Clinical signs, such as the absence of a cough and the presence of swollen neck lymph nodes or tonsillar exudate, help providers decide whether to test. For children aged 5 to 15, who are the most susceptible, diagnosis is confirmed by a positive test result, which then mandates treatment.

Mandatory Treatment: Preventing Serious Complications

Once a strep infection is confirmed by a lab test, antibiotic treatment is necessary, not primarily for symptom relief, but to prevent severe, non-suppurative complications. The main purpose of the 10-day antibiotic regimen, typically penicillin or amoxicillin, is to quickly eradicate the bacteria. This timely eradication interrupts the immune response that can lead to long-term health issues.
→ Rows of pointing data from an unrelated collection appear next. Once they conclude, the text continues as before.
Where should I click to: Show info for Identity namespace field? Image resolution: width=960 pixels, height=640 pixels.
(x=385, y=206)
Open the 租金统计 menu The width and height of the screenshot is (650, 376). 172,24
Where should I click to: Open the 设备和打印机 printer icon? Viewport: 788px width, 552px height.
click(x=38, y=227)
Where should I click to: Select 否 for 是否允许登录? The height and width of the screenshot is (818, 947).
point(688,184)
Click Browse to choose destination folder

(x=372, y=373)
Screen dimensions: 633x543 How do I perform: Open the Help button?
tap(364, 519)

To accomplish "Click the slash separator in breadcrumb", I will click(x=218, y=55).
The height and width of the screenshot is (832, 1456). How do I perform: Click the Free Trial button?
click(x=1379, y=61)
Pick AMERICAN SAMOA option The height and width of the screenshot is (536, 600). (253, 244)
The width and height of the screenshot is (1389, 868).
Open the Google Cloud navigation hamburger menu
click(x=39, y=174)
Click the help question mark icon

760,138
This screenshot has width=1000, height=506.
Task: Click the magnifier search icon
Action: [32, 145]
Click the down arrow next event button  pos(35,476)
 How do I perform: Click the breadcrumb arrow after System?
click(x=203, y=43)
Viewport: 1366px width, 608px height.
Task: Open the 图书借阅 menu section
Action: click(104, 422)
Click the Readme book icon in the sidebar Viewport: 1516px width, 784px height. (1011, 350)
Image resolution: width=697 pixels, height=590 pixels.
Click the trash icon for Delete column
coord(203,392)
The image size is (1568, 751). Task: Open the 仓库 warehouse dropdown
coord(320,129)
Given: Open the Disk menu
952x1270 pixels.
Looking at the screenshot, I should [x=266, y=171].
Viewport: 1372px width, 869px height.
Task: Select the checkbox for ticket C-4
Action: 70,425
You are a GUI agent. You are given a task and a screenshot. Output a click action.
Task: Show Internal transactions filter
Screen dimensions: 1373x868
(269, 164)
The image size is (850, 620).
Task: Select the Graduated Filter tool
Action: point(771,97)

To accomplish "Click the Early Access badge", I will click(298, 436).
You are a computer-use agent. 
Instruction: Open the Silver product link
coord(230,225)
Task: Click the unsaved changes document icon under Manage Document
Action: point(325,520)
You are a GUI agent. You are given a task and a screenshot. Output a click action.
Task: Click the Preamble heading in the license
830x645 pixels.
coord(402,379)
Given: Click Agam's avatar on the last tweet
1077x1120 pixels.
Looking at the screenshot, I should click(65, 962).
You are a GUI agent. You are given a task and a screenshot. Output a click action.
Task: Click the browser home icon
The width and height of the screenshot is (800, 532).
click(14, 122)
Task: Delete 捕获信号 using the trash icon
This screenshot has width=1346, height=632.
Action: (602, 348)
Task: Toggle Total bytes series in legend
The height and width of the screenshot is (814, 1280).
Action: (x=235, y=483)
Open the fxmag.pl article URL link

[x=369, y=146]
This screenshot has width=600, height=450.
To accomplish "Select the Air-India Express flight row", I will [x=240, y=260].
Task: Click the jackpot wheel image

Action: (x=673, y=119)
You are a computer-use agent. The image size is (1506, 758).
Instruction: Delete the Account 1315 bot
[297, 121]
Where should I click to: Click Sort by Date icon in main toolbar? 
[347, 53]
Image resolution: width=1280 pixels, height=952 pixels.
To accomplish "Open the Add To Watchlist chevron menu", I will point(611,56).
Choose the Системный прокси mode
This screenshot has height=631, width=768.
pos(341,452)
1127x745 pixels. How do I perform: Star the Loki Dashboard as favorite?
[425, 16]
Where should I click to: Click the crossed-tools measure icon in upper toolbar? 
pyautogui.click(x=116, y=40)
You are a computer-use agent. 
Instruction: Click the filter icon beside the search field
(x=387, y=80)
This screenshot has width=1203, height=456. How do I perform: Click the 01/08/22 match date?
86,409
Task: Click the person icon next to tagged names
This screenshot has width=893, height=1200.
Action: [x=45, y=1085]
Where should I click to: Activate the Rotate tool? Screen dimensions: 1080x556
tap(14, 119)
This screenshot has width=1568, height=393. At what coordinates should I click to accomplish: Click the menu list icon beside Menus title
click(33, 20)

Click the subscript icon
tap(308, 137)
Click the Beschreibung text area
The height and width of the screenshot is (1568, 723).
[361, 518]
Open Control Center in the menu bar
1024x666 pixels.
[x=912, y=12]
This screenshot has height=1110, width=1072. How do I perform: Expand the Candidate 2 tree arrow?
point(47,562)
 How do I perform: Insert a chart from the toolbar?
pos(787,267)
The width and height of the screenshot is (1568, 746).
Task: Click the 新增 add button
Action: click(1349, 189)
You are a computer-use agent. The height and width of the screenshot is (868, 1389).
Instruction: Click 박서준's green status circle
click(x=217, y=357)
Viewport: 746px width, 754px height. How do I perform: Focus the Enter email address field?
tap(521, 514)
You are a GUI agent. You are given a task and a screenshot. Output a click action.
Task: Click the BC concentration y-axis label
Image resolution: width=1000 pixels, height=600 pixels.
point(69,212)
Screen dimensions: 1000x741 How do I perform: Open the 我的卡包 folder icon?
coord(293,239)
The most concerning complication is Acute Rheumatic Fever (ARF), an inflammatory disease that can occur two to three weeks after an untreated strep infection. ARF can cause permanent damage to the heart valves, known as rheumatic heart disease. Antibiotic therapy is highly effective at preventing ARF, even when started as late as nine days after the initial symptom onset.

Another serious consequence is Post-Streptococcal Glomerulonephritis, which involves inflammation of the small filters in the kidneys. This complication presents as kidney damage and usually appears one to three weeks following strep throat. While antibiotics do not reliably prevent this kidney condition, they are still administered to reduce the risk of ARF and limit the spread of the bacteria. The prompt administration of antibiotics, therefore, acts as a public health measure to limit transmission.

Understanding Antibiotic Use and Resistance

For the majority of sore throats that are viral, antibiotics should not be used because they are completely ineffective against viruses. Prescribing an antibiotic for a viral illness does not speed up recovery and only exposes the patient to unnecessary risks. These risks include common side effects like diarrhea, nausea, and allergic reactions, which can range from mild rashes to severe anaphylaxis.

A greater concern is the contribution of this misuse to the global problem of antibiotic resistance. When antibiotics are used unnecessarily, they kill off beneficial bacteria in the body, allowing resistant strains to survive and multiply. This practice diminishes the effectiveness of these medications against actual bacterial threats, making future infections much harder to treat.

Healthcare professionals must practice antibiotic stewardship, prescribing these medications only when a bacterial infection is confirmed. If a sore throat test is negative for Group A Streptococcus, the appropriate action is to manage symptoms with pain relievers and throat lozenges, allowing the immune system to clear the viral infection.